(Collected data entries)
####################

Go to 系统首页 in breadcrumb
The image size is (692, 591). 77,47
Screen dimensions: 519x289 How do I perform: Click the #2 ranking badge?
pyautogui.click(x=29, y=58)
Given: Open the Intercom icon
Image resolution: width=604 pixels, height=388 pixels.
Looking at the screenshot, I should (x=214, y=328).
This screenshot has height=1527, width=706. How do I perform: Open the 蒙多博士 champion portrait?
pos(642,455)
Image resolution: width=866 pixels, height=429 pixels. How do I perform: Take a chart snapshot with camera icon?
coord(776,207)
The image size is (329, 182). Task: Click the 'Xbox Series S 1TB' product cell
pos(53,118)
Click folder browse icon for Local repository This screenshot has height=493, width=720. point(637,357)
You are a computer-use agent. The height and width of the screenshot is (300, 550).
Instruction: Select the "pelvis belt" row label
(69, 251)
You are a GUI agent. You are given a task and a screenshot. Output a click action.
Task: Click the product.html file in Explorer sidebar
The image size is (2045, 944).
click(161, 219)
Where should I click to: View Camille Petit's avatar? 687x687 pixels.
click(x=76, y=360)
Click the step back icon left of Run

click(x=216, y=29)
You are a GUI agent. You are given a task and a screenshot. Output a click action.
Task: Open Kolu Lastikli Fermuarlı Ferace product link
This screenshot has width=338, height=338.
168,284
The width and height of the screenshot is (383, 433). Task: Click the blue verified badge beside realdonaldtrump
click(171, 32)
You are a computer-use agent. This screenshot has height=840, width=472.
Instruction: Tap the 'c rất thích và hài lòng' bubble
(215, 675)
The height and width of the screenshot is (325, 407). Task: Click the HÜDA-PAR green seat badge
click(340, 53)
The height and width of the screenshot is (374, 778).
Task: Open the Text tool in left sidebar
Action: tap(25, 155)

####################

• [What you have to do]
Exactly as shown above, return all of the entries.

• [Reply to the exercise]
Go to 系统首页 in breadcrumb
The image size is (692, 591). 77,47
Screen dimensions: 519x289 How do I perform: Click the #2 ranking badge?
pyautogui.click(x=29, y=58)
Given: Open the Intercom icon
Image resolution: width=604 pixels, height=388 pixels.
Looking at the screenshot, I should (x=214, y=328).
This screenshot has height=1527, width=706. How do I perform: Open the 蒙多博士 champion portrait?
pos(642,455)
Image resolution: width=866 pixels, height=429 pixels. How do I perform: Take a chart snapshot with camera icon?
coord(776,207)
The image size is (329, 182). Task: Click the 'Xbox Series S 1TB' product cell
pos(53,118)
Click folder browse icon for Local repository This screenshot has height=493, width=720. point(637,357)
You are a computer-use agent. The height and width of the screenshot is (300, 550).
Instruction: Select the "pelvis belt" row label
(69, 251)
You are a GUI agent. You are given a task and a screenshot. Output a click action.
Task: Click the product.html file in Explorer sidebar
The image size is (2045, 944).
click(161, 219)
Where should I click to: View Camille Petit's avatar? 687x687 pixels.
click(x=76, y=360)
Click the step back icon left of Run

click(x=216, y=29)
You are a GUI agent. You are given a task and a screenshot. Output a click action.
Task: Open Kolu Lastikli Fermuarlı Ferace product link
This screenshot has width=338, height=338.
168,284
The width and height of the screenshot is (383, 433). Task: Click the blue verified badge beside realdonaldtrump
click(171, 32)
You are a computer-use agent. This screenshot has height=840, width=472.
Instruction: Tap the 'c rất thích và hài lòng' bubble
(215, 675)
The height and width of the screenshot is (325, 407). Task: Click the HÜDA-PAR green seat badge
click(340, 53)
The height and width of the screenshot is (374, 778).
Task: Open the Text tool in left sidebar
Action: tap(25, 155)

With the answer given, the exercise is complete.